Au début, je ne l’ai pas cru, je me suis dit, il ment, ce n’est pas possible, je ne vais rien trouver. Des vidéos comme ça ne peuvent pas être accessibles aussi facilement. Mais j’ai été curieux et attiré. Comme c’était connu et gratuit, je me sentais tranquille. Ça m’intriguait de voir ces vidéos de tueurs, de suicides et de combats, directement sur les réseaux sociaux.

Numerama a récemment investi Telegram à la recherche de ces vidéos. Revenge porn, pédopornographie, meurtres : rien n’est modéré. La raison ? La plupart des groupes sont « privés », bien qu’ils comptent des milliers de membres.

 

Une fois l’appli téléchargée, j’ai demandé à mon pote de me partager les liens des groupes qu’il suivait. Il m’a invité et je me suis mis à suivre des canaux. Une fois qu’on a rejoint le groupe, on peut tout voir, on a accès à tout le fil. Je me suis mis à scroller et, là, j’ai capté que mon pote ne mentait vraiment pas.

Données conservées
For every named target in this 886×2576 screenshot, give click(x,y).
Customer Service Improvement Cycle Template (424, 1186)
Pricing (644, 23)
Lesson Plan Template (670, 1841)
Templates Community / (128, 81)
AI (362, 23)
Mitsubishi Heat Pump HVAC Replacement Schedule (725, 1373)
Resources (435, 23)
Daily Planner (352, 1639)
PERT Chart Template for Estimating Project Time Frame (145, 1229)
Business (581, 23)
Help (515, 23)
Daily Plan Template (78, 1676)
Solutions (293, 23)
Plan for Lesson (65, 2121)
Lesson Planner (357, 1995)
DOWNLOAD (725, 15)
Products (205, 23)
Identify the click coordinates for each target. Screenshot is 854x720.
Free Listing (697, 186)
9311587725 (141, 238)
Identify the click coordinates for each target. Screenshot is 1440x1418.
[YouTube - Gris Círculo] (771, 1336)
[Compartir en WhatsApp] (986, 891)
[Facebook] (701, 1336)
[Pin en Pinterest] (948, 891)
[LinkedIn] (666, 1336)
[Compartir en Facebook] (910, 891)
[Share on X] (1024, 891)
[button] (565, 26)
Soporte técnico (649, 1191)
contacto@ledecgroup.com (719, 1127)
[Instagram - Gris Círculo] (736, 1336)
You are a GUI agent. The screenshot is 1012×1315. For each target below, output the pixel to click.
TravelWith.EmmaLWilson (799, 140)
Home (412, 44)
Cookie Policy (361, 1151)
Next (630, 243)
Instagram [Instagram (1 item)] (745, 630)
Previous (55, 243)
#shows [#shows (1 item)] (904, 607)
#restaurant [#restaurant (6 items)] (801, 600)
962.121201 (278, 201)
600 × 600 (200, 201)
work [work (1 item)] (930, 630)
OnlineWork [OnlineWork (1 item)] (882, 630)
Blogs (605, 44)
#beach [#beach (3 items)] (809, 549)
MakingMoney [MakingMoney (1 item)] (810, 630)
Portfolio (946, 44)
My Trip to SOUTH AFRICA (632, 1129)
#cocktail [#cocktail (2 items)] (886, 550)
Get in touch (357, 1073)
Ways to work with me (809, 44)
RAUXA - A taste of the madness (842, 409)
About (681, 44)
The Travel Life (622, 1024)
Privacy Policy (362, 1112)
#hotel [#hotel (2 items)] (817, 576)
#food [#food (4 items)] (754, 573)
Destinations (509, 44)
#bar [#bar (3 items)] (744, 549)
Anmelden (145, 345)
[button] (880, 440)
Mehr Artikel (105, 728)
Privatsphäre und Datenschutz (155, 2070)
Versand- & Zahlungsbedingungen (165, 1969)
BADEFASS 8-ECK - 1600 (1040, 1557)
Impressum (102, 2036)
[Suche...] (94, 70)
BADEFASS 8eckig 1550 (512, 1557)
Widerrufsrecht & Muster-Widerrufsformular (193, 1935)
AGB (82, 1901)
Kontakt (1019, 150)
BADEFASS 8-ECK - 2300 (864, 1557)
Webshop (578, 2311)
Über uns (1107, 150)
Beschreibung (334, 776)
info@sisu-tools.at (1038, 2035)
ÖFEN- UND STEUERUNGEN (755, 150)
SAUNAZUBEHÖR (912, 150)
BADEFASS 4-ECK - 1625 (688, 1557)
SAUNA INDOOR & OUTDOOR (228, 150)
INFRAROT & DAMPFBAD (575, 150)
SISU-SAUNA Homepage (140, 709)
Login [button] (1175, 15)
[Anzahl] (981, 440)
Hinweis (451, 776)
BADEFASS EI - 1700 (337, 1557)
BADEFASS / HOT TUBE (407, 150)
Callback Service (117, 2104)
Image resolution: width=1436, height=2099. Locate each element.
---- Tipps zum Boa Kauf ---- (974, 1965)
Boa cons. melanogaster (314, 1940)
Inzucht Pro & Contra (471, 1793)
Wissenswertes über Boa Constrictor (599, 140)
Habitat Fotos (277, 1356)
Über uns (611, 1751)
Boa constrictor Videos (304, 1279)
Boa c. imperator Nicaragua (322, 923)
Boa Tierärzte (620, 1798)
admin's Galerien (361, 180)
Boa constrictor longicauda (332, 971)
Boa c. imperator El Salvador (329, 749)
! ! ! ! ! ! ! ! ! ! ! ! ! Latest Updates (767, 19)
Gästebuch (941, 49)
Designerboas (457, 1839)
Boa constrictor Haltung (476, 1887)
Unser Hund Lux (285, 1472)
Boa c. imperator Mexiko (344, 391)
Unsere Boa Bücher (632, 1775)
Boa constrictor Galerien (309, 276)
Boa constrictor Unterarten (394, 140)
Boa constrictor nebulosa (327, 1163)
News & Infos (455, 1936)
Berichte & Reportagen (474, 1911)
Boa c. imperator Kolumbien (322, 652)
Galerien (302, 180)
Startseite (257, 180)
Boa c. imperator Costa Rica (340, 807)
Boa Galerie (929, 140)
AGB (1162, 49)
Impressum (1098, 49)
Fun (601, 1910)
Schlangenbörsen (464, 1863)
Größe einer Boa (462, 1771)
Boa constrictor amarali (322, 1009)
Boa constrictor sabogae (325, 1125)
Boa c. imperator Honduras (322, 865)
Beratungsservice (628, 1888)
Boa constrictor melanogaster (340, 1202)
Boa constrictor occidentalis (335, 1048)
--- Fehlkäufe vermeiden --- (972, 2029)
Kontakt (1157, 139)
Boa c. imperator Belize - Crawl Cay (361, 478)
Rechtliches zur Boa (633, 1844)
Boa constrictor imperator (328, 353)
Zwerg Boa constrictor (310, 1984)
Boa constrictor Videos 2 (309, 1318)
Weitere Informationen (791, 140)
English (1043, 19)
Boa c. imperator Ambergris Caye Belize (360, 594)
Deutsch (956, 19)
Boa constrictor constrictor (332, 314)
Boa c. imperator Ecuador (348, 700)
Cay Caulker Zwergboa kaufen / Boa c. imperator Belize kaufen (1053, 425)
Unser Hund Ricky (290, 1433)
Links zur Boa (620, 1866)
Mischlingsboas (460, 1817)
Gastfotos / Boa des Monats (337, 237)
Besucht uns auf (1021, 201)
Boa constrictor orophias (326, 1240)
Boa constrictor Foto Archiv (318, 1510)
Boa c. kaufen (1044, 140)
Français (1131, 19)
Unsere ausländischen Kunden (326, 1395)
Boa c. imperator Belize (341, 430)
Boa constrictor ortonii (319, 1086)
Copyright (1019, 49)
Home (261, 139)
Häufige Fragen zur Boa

§ Consigne
Poursuivez l'extrait consacré aux vidéos violentes accessibles sur Telegram, en reprenant juste après sa dernière phrase.

§ Résultat obtenu
On voit tout : les impacts de balle, le sang…

Je pourrais vous en citer des milliers. Je suis tombé sur la vidéo d’un mec au-dessus d’un pylône électrique qui se prend une décharge, s’enflamme et dégringole. L’image est floue et prise de loin, mais je suis quasi sûr que le mec est mort. Il y a aussi une vidéo où on voit un mec qui se fait kidnapper et, ensuite, il est amené dans les bois et se fait démembrer à la hache.

Sur une autre encore, il y a un mec qui se fait trancher la tête par une hélice d’hélicoptère. Là encore, c’est un peu flou, mais il y a une flèche noire qui indique où regarder et on voit clairement du sang qui gicle de sa cervelle. Sur une autre, on voit un mec allongé en train de dormir tranquillement et il se fait réveiller par trois balles dans la tête. Là aussi, on voit tout : les impacts de balle dans son corps, le sang et tout.

Entre tout ça, il y a aussi des vidéos de bagarres. Ça se prend des KO secs ! Il y a des vidéos de cul avec des meufs à poil ou très très jeunes qui font des trucs sales, c’est vraiment chaud. Il y a aussi des vidéos drôles ou gores genre une fille qui boit dans la cuvette des toilettes ou un mec qui se met à poil au lieu de se battre. C’est un bordel ces groupes !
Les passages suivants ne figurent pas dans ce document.